An image in my photo editor gives a width of 4.17 inches. But a hand measurement gives approximately 3.11 inches. The ratio 4.17/3.11 is again 1.33... Then the format is very important! How I can get the screen format?
Thanks.

I'm not sure I'm qualified to answer this. It sounds like your image is using one value for it's DPI, and that's not the same as the DPI of your screen. This is typical but if you're trying to process digital pictures, there's probably some photo web sites out there with more information. The easy thing to do is to trust the photo software -- if it tells you the image is 4.17 inches wide, then that's what it will be if you print it out.
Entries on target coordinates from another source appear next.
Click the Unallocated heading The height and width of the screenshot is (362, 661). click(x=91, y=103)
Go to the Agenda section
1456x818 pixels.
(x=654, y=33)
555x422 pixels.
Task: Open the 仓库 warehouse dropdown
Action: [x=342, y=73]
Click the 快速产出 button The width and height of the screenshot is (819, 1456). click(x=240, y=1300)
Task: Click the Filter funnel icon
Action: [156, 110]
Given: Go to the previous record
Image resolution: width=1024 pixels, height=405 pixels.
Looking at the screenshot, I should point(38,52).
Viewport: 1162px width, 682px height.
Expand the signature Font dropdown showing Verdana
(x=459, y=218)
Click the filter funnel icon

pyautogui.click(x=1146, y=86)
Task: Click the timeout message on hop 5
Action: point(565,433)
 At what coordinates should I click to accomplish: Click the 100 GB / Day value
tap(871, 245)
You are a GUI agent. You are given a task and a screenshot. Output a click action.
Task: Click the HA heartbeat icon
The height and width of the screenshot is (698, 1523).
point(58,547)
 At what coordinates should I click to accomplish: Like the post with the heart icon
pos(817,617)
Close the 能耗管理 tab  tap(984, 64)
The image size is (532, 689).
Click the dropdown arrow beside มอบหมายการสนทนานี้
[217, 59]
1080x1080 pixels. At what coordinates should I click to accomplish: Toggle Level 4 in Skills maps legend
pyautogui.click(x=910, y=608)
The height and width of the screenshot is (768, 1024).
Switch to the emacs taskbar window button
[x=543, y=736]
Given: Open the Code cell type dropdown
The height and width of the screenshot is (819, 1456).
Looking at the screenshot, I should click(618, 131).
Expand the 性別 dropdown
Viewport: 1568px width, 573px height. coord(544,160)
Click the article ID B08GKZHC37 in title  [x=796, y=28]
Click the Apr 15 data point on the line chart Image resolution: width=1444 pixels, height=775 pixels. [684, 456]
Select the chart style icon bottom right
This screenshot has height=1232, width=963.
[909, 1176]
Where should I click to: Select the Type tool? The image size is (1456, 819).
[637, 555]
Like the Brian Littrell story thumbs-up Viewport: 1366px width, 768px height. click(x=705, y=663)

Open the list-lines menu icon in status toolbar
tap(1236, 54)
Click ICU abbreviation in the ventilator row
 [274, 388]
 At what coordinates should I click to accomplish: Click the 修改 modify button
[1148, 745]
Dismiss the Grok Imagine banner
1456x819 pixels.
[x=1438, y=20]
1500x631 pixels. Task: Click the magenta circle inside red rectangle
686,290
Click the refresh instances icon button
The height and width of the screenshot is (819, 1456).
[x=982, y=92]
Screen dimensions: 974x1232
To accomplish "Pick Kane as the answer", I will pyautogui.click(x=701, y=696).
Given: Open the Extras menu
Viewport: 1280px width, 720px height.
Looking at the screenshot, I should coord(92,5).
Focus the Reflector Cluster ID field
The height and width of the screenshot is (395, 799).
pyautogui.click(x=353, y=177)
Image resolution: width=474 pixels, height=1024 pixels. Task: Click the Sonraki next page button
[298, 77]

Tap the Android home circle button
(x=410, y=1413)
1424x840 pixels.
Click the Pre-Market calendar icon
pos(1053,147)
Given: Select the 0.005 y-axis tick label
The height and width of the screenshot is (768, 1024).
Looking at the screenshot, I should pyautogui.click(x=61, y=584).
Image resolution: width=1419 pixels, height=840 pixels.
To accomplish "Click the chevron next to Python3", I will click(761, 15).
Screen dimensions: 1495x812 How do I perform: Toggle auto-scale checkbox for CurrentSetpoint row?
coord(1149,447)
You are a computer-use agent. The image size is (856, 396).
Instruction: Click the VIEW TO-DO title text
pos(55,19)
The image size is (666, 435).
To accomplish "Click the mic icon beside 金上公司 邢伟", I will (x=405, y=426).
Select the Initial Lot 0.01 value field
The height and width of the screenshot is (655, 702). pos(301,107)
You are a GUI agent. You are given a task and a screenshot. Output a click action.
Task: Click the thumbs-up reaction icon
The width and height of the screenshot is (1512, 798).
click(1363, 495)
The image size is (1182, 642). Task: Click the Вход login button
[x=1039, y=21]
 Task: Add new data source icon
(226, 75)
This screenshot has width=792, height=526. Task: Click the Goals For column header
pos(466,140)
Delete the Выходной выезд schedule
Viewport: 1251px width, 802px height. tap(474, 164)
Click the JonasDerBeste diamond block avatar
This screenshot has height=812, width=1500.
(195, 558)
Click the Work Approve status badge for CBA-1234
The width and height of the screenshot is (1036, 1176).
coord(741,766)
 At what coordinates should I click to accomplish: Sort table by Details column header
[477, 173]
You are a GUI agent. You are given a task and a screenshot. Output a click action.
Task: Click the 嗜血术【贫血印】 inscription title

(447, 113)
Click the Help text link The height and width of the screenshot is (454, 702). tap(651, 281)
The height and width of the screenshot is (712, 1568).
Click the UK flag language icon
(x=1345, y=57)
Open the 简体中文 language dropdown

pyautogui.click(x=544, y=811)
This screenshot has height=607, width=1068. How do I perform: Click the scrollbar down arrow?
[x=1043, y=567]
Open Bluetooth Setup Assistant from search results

Thank you for this kind informative post. I have found most of the people always make gossips about pixel or regulations; even they don't have pure knowledge as it. I had been always thinking about it regulations, DPI, pixels and screen size. But after seeing this. I have got to chance to know about it. I have also bought many times Computer, laptops, tablet and also TV, I have to say to other, it's 29 "wide-screen plaza TV, it's a 24" monitor with 1280*800 high regulation bla blah.. Even I have no such outstanding information, but now I can say to others it is my size with DPI calculations and other definitions. Once again thank you for it.